-- BEGIN --

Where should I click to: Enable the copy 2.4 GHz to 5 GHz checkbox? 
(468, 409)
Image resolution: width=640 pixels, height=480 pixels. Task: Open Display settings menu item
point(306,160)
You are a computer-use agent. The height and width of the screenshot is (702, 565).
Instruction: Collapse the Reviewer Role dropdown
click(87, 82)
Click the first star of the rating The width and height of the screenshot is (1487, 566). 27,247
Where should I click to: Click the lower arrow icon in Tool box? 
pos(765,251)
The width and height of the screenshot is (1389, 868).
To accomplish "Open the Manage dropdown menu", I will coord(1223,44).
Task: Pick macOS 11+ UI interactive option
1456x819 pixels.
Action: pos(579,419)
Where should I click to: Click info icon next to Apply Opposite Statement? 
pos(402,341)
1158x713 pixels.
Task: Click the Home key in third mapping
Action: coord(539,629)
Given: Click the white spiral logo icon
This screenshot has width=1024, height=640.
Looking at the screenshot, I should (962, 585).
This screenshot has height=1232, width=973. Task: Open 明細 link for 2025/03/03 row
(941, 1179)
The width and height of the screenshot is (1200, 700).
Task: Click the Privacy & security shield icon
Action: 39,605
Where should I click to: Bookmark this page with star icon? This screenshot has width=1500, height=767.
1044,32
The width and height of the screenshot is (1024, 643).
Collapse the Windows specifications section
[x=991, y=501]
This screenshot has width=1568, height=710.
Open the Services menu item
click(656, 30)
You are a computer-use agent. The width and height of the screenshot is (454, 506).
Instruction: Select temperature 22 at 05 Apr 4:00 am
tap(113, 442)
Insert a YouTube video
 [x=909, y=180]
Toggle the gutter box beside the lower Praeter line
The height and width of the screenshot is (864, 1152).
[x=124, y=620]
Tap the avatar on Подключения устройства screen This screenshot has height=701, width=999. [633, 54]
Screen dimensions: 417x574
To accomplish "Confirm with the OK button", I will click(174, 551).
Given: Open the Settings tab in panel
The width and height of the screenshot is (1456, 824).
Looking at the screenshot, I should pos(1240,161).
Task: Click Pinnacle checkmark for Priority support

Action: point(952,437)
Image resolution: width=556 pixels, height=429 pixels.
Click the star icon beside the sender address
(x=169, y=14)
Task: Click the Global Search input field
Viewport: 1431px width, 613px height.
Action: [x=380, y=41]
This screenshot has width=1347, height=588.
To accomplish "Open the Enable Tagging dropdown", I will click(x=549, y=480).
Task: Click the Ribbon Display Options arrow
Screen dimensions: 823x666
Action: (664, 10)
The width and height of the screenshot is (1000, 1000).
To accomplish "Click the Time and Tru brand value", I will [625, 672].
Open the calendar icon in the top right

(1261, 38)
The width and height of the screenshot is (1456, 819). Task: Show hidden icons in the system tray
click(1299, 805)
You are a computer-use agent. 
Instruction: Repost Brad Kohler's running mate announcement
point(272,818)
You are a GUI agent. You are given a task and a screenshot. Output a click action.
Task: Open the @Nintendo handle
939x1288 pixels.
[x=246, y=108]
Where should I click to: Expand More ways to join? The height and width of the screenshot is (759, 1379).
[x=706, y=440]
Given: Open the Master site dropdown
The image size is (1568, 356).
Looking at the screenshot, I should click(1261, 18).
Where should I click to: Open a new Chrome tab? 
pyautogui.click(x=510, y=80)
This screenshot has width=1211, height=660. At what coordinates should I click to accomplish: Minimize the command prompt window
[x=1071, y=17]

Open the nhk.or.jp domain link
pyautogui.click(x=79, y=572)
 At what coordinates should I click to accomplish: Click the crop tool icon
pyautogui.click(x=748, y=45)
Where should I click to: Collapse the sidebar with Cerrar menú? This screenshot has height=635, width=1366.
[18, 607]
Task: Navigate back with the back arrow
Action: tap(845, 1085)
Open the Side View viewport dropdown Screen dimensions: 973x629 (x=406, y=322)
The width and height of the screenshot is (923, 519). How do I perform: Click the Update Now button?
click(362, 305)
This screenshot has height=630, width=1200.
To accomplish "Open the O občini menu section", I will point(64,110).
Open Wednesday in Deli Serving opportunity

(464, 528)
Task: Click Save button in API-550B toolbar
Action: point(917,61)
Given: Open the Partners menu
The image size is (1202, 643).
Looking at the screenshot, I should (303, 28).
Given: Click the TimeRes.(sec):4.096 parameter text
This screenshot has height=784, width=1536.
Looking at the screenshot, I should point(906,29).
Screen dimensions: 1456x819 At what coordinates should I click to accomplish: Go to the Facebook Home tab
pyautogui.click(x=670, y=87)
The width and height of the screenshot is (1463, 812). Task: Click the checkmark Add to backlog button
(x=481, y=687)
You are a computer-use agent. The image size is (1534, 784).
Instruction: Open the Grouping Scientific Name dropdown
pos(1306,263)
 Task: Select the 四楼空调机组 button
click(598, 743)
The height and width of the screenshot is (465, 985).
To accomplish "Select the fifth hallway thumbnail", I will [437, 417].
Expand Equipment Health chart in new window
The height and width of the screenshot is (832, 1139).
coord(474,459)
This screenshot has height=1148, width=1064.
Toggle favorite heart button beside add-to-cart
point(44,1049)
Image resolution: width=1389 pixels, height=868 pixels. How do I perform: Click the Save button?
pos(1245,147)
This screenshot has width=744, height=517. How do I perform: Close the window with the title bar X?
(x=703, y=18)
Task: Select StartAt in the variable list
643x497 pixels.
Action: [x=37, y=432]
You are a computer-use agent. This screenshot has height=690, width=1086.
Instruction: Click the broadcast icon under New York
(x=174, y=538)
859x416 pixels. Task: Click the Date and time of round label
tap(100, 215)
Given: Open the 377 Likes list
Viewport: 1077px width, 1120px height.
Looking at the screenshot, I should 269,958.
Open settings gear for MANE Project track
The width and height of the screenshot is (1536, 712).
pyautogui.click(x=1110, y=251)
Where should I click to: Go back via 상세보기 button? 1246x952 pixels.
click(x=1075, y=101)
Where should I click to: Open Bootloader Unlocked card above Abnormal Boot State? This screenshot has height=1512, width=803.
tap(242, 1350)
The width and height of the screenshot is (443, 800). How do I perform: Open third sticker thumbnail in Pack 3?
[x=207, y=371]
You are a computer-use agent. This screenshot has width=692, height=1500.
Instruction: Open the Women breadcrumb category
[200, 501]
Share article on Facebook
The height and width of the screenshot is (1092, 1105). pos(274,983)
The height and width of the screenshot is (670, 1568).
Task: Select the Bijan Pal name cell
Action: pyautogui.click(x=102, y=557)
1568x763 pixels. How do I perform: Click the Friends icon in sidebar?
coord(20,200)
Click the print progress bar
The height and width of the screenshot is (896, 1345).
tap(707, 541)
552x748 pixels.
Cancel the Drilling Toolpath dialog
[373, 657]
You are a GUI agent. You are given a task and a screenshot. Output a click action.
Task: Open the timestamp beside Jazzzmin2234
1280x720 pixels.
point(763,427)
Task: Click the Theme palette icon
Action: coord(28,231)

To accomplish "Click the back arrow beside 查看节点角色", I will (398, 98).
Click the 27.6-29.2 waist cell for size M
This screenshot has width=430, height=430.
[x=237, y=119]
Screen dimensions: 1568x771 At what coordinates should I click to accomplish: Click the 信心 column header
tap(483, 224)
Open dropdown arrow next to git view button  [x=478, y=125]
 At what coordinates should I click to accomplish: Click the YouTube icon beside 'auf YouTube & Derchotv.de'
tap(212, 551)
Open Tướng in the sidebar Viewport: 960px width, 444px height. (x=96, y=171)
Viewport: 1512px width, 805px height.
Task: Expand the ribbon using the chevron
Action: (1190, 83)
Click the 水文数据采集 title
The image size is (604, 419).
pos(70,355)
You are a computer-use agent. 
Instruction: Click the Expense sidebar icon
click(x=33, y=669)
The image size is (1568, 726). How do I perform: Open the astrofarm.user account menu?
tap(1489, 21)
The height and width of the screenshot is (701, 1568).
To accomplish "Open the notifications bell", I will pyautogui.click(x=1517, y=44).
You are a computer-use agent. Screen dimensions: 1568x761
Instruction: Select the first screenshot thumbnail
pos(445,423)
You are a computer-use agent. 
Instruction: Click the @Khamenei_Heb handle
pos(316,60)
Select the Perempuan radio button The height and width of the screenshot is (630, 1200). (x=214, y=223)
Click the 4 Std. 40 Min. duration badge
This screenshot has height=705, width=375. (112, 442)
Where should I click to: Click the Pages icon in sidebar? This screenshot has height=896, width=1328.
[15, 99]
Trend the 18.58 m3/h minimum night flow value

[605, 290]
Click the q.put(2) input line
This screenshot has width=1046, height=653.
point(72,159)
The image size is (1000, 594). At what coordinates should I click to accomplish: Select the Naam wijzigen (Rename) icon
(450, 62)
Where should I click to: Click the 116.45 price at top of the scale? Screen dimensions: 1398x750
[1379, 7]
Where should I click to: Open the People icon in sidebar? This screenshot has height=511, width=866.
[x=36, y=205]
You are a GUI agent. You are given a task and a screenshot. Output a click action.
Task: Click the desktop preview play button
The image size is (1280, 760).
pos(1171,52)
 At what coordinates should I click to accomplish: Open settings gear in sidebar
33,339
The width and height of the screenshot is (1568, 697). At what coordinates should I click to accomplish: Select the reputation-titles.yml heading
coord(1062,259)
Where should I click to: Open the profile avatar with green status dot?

-- END --

Your goal:
Arrange the stretch of lines from the one containing "Open Wednesday in Deli Serving opportunity" through the one containing "click(598, 743)" as a Markdown table with the columns No. and Text, numbering each row and leaving out blank lines.

Solution for this task:
| No. | Text |
|---|---|
| 1 | Open Wednesday in Deli Serving opportunity |
| 2 | (464, 528) |
| 3 | Task: Click Save button in API-550B toolbar |
| 4 | Action: point(917,61) |
| 5 | Given: Open the Partners menu |
| 6 | The image size is (1202, 643). |
| 7 | Looking at the screenshot, I should (303, 28). |
| 8 | Given: Click the TimeRes.(sec):4.096 parameter text |
| 9 | This screenshot has height=784, width=1536. |
| 10 | Looking at the screenshot, I should point(906,29). |
| 11 | Screen dimensions: 1456x819 At what coordinates should I click to accomplish: Go to the Facebook Home tab |
| 12 | pyautogui.click(x=670, y=87) |
| 13 | The width and height of the screenshot is (1463, 812). Task: Click the checkmark Add to backlog button |
| 14 | (x=481, y=687) |
| 15 | You are a computer-use agent. The image size is (1534, 784). |
| 16 | Instruction: Open the Grouping Scientific Name dropdown |
| 17 | pos(1306,263) |
| 18 |  Task: Select the 四楼空调机组 button |
| 19 | click(598, 743) |